Test Case #2 - optimizing generatemd and jarp parameters

User f52820d97e

10-07-2006 17:23:52


Here is my latest analysis with a slightly bigger database (8146 structures) than before (see http://www.chemaxon.com/forum/ftopic1417.html).

This time I did choose the 1024-7-3 parameters for the chemically hashed fingerprints, and carried out tests with various parameters in the Jarvis-Patrick clustering. I did some statistics in terms of ratio cluster/singletons, and also some population analysis on the different clusters. Apart from a big cluster resulting from cominatorial chemistry, I have various sizes, although still a fair amount of "size 2" clusters (basically singletons?), which concerns me a bit... I guess now is the time to dig into them...

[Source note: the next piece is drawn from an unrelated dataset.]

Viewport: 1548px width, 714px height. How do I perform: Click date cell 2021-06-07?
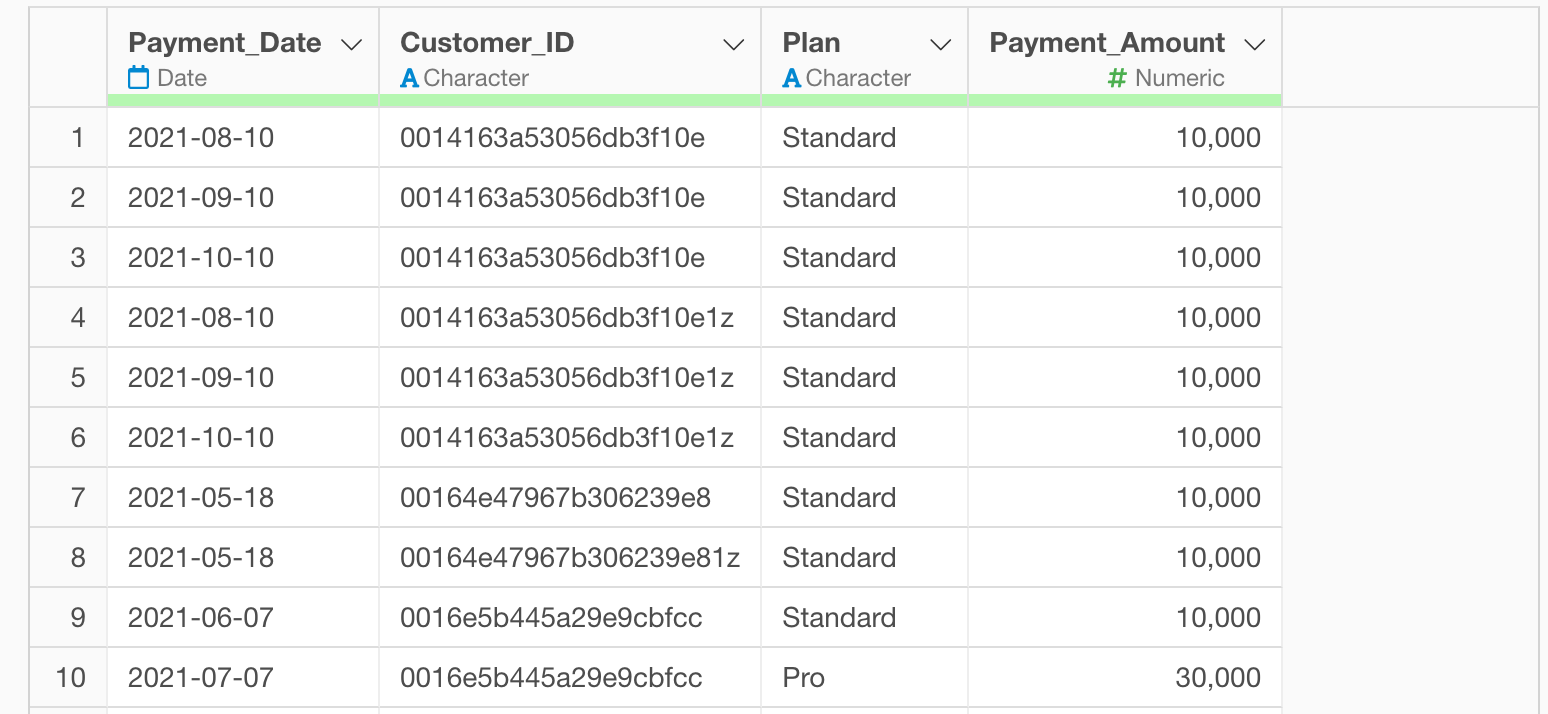[x=200, y=618]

I am drawn to choose the parameters t=0.3 c=0.6 to reproduce the default parameters from Daylight (sorry to mention the competition... which I want to give up!). Although the metrics are not the same, reading the documentation I concluded that at least 0.6 is right:For t, I just played around, 0.3 looks somewhat good.

What do you think of my conclusions?



User f52820d97e

11-07-2006 08:03:22

I updated the file from yesterday's post - now there are legends... I hope it is less obscure!

ChemAxon efa1591b5a

11-07-2006 09:55:45

Hi Nicolas,

1. No problem with mentioning the sunny company! ;-) We highly appreciate their pioneering work in the field of cheminformatics.

2. Jarvis-Patrick has a tendency to produce large number of singletons, this is its major disadvantage mentioned by many authors. See for instance Brown and Martin JCICS 36, 1996 and Willett, Similarity and Clustering in Chemical Information Systems, Research Studies Press: Letchworth, 1987.

If clustering is tight, then clusters separate actives to higher degree, though with the expense of large number of singletons. However, if clustering is less tight (that is, parameters are less strict), the number of singletons decreases, but clusters tend to grow larger thus the separation of actives becomes poor.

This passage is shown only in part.